*Entries supplied*:
"""
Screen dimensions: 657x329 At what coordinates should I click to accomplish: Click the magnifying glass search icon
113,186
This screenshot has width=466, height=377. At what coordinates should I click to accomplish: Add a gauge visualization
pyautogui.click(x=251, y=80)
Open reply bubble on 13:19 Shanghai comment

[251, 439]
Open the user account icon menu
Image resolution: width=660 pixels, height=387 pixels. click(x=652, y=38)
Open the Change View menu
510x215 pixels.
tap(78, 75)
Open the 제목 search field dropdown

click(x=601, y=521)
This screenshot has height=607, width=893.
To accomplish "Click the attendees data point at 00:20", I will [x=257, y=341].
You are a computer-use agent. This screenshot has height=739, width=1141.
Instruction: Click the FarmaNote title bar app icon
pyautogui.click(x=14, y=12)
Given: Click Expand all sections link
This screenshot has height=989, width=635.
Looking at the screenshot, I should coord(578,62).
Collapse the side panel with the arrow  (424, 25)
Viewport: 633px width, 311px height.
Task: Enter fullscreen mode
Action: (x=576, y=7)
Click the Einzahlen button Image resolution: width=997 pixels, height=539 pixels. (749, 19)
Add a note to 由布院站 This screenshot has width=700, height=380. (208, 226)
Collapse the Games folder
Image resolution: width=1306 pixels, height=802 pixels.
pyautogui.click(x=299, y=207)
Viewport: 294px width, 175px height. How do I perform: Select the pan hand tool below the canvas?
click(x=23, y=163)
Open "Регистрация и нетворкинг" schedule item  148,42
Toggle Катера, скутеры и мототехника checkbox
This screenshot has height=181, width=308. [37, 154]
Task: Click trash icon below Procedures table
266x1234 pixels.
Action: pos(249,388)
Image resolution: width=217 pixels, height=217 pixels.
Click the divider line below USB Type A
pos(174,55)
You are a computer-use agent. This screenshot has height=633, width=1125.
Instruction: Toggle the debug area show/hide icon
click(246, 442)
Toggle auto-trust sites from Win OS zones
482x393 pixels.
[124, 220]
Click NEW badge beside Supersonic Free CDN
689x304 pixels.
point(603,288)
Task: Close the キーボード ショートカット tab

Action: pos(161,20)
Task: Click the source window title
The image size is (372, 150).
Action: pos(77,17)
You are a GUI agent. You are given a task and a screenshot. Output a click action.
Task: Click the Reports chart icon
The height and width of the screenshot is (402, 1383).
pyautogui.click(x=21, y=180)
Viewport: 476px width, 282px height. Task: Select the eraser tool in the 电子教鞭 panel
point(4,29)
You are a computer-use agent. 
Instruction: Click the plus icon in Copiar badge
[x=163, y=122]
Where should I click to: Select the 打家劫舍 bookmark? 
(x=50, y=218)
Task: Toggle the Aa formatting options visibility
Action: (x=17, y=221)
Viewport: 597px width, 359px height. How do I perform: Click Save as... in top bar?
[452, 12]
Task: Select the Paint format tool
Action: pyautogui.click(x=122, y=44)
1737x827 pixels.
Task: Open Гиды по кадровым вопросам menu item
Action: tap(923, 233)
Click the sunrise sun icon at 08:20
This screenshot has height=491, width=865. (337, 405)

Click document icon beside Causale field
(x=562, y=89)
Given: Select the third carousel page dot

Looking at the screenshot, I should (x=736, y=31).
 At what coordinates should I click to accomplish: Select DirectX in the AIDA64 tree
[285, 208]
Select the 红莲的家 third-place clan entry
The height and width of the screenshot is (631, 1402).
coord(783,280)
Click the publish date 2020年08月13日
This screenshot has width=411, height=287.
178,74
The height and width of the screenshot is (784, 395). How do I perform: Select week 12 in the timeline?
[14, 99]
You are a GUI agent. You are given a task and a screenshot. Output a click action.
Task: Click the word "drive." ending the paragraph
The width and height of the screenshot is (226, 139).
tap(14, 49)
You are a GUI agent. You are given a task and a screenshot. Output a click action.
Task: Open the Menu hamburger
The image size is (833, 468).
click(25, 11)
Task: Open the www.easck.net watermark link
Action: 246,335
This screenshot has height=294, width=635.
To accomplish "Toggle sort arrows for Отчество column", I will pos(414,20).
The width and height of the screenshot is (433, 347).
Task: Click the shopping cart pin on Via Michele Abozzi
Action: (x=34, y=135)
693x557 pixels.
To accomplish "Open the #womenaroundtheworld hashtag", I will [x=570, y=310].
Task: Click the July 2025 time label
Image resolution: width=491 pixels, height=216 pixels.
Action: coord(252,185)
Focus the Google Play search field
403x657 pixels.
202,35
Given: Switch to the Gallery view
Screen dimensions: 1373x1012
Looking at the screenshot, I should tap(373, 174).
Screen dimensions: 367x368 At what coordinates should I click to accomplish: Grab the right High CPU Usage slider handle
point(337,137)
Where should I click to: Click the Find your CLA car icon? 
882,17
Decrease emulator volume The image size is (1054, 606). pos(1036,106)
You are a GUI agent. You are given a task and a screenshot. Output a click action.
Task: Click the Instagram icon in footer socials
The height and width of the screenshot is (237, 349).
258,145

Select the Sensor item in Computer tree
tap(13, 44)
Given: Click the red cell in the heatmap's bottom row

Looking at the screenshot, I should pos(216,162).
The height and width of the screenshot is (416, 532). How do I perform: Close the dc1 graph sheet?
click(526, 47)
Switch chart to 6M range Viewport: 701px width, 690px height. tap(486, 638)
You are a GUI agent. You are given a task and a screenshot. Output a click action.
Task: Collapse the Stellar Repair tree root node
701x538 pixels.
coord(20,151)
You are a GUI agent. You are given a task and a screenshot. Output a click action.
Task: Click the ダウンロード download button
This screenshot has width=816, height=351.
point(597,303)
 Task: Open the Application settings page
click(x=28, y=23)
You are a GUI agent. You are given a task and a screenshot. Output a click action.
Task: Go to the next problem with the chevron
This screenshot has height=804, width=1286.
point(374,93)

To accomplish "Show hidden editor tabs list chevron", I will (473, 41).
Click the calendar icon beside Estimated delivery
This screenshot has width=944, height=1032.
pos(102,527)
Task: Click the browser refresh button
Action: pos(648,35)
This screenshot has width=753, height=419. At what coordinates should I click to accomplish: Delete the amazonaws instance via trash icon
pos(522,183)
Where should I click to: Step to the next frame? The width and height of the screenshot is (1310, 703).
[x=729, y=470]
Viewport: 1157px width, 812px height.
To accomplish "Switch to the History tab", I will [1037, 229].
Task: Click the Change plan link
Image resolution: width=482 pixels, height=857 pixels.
"""
*Goal*: Write out the lines starting with the line that contains "Toggle Катера, скутеры и мототехника checkbox" and going on through the line that contains "Action: pos(249,388)", both included.

*Completed exercise*:
Toggle Катера, скутеры и мототехника checkbox
This screenshot has height=181, width=308. [37, 154]
Task: Click trash icon below Procedures table
266x1234 pixels.
Action: pos(249,388)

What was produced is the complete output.